• _EXTRACTED ENTRIES_:
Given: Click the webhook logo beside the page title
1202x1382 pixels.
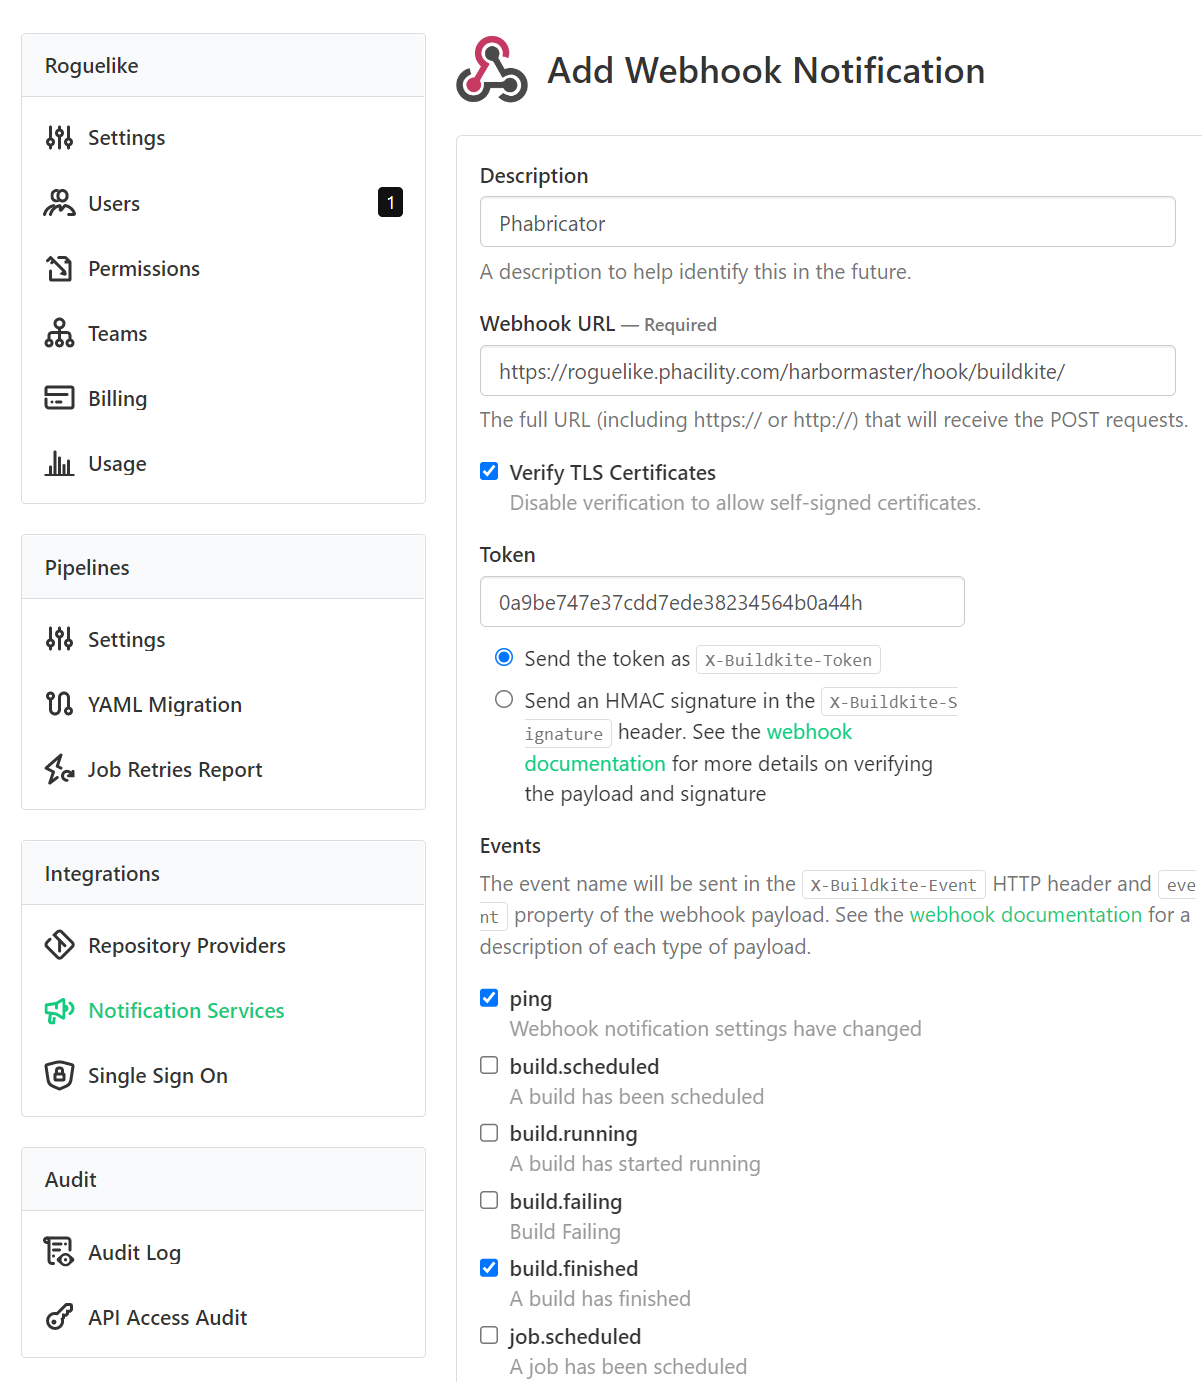Looking at the screenshot, I should pyautogui.click(x=492, y=70).
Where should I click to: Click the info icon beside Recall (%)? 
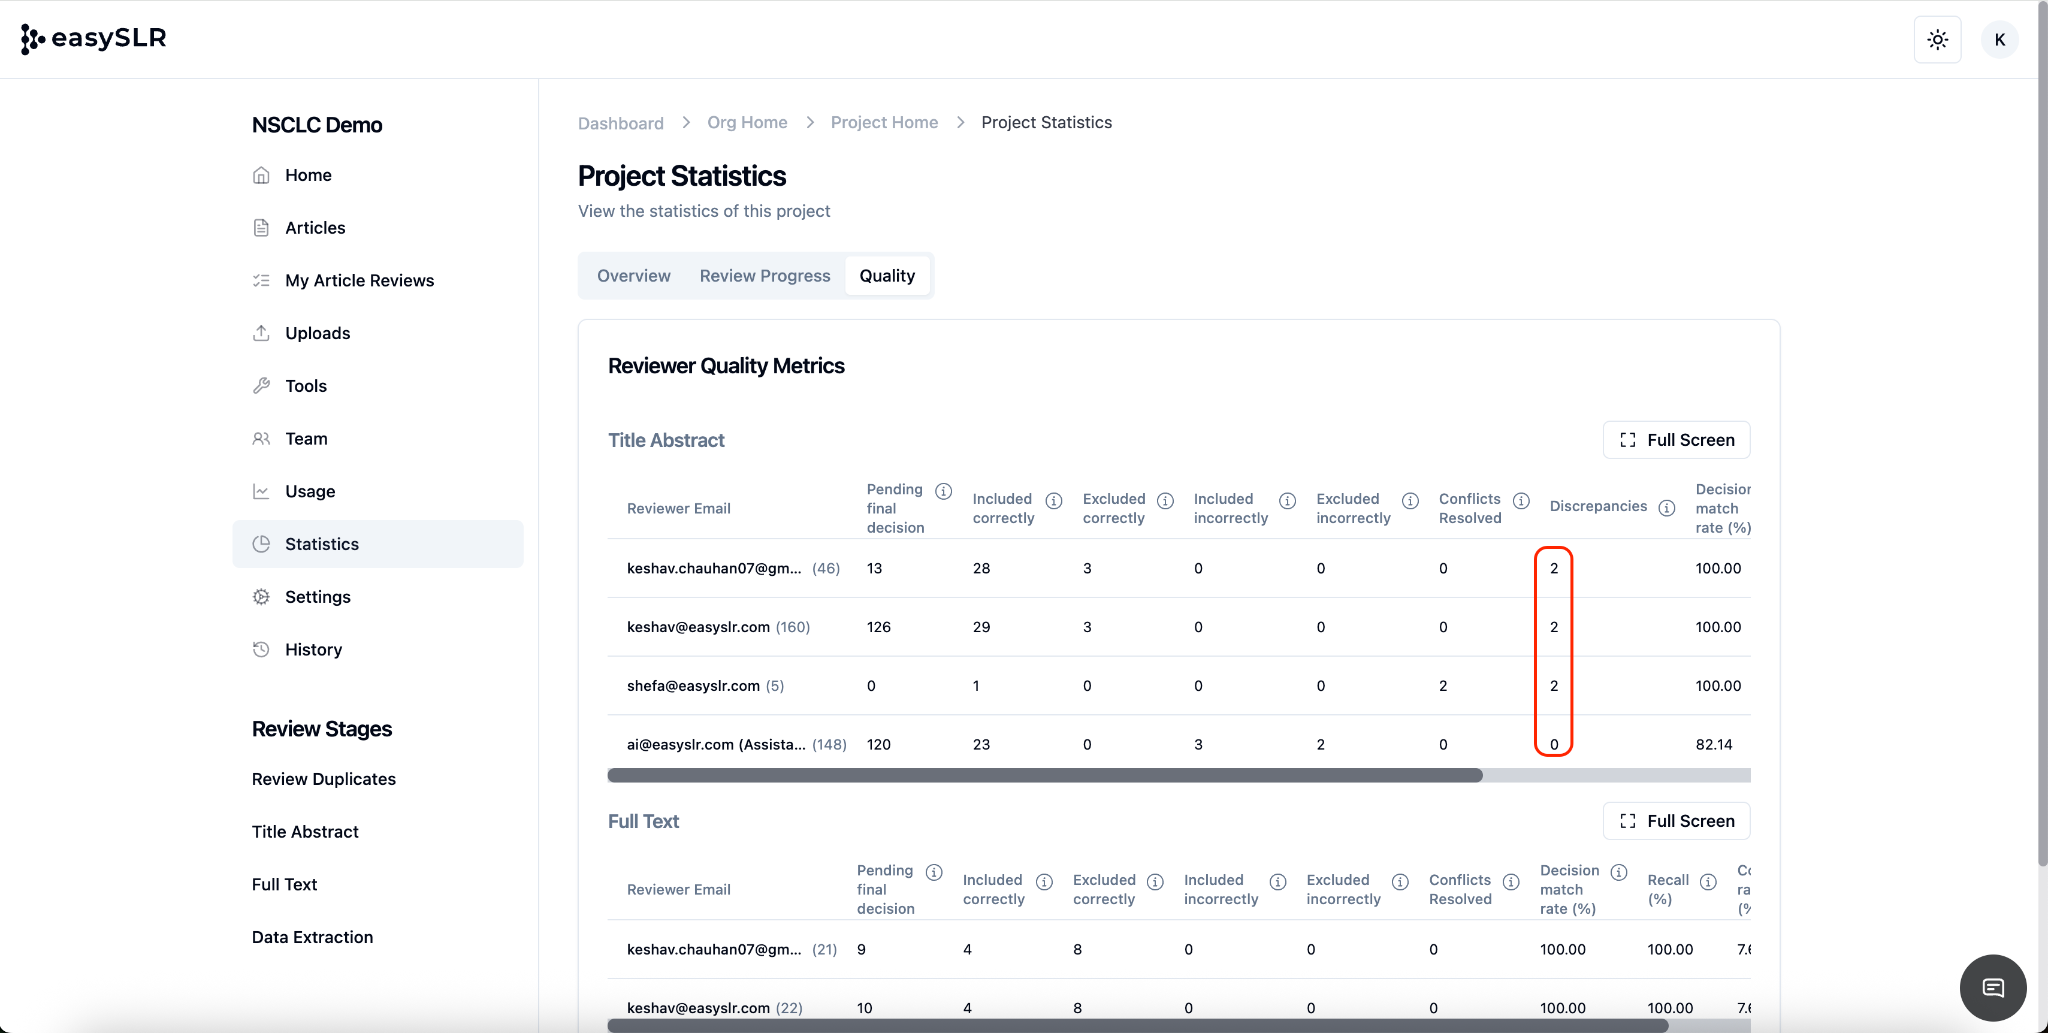(1708, 882)
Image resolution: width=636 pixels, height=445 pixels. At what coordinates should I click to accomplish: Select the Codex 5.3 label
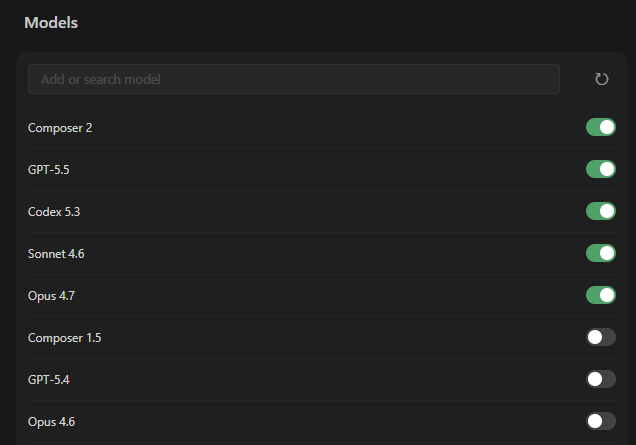[54, 212]
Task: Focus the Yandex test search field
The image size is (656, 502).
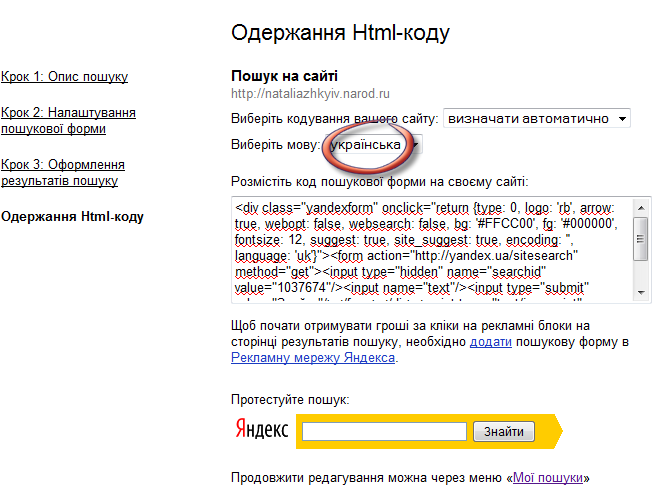Action: click(384, 431)
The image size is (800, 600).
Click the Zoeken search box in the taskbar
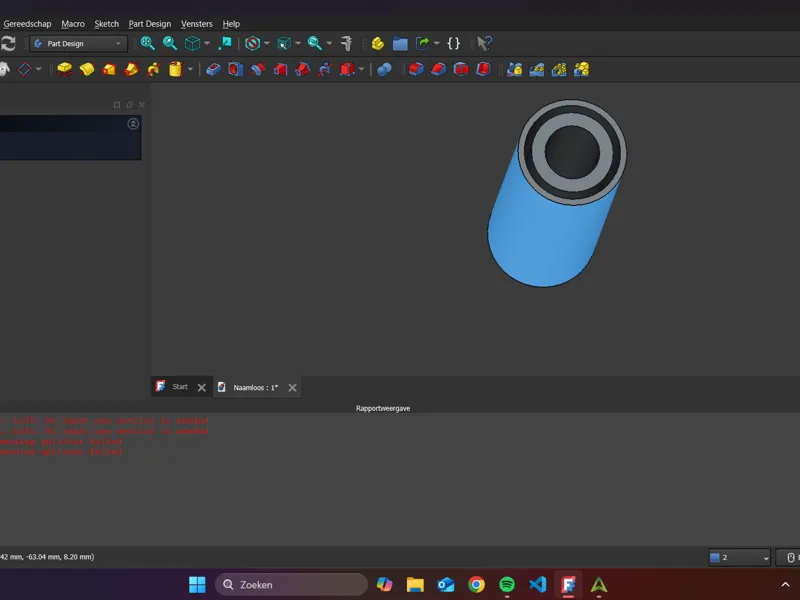coord(291,585)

• _DIRECTIONS_:
Please restate each entry exactly, but drop any picture it holds.

• _EXERCISE RESPONSE_:
Given: Click the webhook logo beside the page title
1202x1382 pixels.
Looking at the screenshot, I should pyautogui.click(x=492, y=70).
Where should I click to: Click the info icon beside Recall (%)? 
(1708, 882)
Image resolution: width=636 pixels, height=445 pixels. At what coordinates should I click to accomplish: Select the Codex 5.3 label
[54, 212]
Task: Focus the Yandex test search field
The image size is (656, 502).
Action: click(384, 431)
The image size is (800, 600).
Click the Zoeken search box in the taskbar
coord(291,585)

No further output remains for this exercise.